A message for parents: please don’t call out to your child every time they play a bung note!! As long as they are trying something new, this is a good thing. The only time you should step in with regard to hearing something that’s not right, is if your child is clearly unaware that what they are playing is wrong.

For students: if your practice is always sounding “nice” because you fear what the rest of your household will say or, even worse, you only play what you already know, then guess what?  YOU’RE NOT PRACTISING, you’re wasting your time!

Practice must be deliberate. What you should be doing is “zooming-in” like Google Earth and totally ripping apart all your pieces to find the problems in them. You should then focus solely on a tricky bit that you can’t play properly. Working like this is likely to sound pretty bad until you get it; that’s just how practice should sound!! Same goes for all your technical work: playing scales mindlessly up and down the piano while you think about the weekend is a waste of time.

Remember it’s not about time, it’s about quality.

Only when you’ve done enough work on a piece and you can successfully play it through without hesitation, should you just be playing it through as practice. This is the sort of thing that you should be doing a few weeks out from a performance or exam – getting used to performing (not practising) your pieces, polishing the interpretation, refining your playing.
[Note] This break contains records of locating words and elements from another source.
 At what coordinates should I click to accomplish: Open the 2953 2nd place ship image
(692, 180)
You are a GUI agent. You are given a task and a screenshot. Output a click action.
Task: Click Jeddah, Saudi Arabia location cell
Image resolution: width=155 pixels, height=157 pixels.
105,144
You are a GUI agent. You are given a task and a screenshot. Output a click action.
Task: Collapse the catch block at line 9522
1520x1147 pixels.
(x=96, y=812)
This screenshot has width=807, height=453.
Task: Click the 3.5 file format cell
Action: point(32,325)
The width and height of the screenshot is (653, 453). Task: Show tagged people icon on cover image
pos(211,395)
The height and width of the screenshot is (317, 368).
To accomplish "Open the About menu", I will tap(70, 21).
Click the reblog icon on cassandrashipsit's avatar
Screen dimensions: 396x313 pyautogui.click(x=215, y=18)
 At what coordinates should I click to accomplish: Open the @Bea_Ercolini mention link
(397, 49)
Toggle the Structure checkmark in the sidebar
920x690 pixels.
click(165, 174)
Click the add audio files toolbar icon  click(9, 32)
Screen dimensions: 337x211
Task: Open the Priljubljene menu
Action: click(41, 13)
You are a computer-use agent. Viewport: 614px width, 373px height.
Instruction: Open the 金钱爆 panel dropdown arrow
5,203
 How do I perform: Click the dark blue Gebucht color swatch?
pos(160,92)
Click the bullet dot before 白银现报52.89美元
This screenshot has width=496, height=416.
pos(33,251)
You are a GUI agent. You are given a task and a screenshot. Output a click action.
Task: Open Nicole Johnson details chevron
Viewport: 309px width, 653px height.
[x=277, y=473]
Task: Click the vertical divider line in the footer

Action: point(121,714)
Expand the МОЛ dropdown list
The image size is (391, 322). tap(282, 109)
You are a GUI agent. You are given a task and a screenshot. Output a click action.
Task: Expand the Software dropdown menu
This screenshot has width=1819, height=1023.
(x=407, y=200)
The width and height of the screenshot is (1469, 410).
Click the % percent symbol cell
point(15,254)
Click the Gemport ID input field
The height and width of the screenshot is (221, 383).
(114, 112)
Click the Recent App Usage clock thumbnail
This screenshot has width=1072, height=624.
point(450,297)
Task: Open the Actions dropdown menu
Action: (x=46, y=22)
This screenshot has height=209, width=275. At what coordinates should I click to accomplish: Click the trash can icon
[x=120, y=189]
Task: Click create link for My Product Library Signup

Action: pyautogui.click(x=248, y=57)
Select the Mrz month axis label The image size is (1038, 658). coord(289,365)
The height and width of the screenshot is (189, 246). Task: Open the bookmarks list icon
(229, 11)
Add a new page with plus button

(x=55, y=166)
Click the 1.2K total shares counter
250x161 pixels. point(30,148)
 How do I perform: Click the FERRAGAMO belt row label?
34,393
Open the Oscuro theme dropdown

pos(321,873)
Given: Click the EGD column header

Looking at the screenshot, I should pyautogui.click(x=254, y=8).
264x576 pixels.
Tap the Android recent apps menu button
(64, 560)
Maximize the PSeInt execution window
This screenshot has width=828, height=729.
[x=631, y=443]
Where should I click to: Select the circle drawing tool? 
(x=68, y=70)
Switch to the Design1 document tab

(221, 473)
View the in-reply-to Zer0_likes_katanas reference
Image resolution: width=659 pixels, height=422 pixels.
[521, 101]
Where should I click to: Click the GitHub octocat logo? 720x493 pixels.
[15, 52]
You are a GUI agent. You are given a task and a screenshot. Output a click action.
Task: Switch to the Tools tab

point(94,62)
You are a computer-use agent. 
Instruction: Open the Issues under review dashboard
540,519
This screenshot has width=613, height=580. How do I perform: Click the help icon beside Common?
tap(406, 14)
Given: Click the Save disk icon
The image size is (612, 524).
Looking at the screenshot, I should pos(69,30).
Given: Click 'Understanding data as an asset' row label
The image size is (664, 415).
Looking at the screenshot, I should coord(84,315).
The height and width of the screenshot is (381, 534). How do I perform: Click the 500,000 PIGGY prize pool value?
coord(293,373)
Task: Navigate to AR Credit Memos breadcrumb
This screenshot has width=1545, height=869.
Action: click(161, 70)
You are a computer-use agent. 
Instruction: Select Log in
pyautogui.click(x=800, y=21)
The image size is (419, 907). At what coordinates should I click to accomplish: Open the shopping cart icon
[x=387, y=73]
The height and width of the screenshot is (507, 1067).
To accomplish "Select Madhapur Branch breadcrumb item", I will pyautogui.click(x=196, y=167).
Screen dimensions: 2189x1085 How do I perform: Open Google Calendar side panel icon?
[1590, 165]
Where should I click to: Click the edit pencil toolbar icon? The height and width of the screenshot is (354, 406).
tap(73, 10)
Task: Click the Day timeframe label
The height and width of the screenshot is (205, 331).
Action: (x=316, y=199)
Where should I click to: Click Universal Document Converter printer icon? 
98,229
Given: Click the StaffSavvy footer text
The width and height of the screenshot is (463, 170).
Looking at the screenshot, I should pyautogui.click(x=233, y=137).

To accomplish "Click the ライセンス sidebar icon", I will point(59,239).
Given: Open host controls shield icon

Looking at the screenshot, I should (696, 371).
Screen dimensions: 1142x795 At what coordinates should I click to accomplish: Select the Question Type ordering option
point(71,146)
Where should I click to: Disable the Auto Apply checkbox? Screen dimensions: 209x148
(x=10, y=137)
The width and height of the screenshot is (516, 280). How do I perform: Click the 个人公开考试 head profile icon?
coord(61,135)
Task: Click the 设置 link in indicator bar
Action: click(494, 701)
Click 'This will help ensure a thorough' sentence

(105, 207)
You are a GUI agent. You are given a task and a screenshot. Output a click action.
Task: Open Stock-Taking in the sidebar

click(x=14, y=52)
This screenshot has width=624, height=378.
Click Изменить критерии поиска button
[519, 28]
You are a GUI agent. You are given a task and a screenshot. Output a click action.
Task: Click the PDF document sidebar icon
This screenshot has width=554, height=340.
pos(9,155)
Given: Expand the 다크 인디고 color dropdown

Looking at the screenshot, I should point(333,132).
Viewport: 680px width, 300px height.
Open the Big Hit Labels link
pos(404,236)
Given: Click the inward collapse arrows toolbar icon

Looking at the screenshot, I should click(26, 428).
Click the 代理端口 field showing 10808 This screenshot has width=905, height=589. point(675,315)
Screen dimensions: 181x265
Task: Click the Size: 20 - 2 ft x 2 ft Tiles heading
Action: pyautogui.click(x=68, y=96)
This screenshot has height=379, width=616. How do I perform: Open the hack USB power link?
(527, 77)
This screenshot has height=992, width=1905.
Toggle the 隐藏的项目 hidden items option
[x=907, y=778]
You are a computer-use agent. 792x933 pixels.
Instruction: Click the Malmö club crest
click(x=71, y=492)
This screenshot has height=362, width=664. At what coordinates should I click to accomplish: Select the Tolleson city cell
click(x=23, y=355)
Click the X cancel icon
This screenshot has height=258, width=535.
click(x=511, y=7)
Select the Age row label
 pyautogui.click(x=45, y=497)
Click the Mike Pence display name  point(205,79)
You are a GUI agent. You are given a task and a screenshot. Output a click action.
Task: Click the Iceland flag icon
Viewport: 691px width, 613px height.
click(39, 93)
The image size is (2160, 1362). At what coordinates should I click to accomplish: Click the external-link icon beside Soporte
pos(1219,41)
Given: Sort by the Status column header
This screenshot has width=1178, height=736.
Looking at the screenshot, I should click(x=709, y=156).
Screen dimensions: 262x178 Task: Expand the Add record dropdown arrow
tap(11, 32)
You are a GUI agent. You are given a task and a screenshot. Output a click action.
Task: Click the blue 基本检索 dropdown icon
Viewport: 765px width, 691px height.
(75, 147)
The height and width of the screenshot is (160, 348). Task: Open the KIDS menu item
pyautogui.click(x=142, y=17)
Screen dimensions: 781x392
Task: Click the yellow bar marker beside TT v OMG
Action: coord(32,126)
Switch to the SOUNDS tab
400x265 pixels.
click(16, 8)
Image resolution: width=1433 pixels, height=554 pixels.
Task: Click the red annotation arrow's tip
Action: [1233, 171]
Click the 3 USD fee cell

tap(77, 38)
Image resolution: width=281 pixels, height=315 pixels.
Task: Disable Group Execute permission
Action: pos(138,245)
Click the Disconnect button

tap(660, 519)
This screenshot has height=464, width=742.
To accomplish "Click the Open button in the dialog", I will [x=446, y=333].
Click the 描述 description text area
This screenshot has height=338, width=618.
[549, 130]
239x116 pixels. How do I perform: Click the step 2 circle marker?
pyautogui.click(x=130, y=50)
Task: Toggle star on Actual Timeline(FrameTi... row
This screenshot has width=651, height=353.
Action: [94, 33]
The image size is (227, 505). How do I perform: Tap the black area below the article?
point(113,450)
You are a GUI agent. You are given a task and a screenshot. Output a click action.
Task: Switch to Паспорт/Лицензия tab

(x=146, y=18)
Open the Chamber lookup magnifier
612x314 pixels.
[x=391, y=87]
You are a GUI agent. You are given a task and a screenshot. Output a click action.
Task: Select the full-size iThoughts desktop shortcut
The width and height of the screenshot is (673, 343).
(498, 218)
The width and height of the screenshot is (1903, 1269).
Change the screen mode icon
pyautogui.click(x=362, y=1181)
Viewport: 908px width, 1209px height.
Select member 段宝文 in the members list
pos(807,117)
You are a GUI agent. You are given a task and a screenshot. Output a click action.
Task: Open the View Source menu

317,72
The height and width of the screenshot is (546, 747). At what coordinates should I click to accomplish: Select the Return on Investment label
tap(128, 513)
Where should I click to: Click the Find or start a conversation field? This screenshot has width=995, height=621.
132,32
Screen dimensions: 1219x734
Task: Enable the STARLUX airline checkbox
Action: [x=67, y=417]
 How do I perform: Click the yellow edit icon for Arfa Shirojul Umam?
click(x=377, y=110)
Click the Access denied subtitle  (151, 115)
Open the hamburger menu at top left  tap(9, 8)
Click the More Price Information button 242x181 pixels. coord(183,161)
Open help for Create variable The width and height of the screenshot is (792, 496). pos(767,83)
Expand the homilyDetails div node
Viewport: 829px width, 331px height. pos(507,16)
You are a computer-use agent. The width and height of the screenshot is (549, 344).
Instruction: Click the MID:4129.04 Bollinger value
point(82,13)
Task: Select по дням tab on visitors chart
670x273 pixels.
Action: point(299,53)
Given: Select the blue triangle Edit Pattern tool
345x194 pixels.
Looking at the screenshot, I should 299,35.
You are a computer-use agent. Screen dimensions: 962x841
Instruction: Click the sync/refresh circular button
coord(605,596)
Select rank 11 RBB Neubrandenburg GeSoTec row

I encourage all my students to perform their works as many times as possible before recitals and exams, even if this is just at home with family, at school for a class, in front of your teacher, at a masterclass – anything really to help get used to performing under pressure. Only then will the real thing (ie. the solo recital or exam) seem just that little bit more comfortable.

Good luck with your practice!! I’m off to do some of my own…and it definitely WON’T sound good!!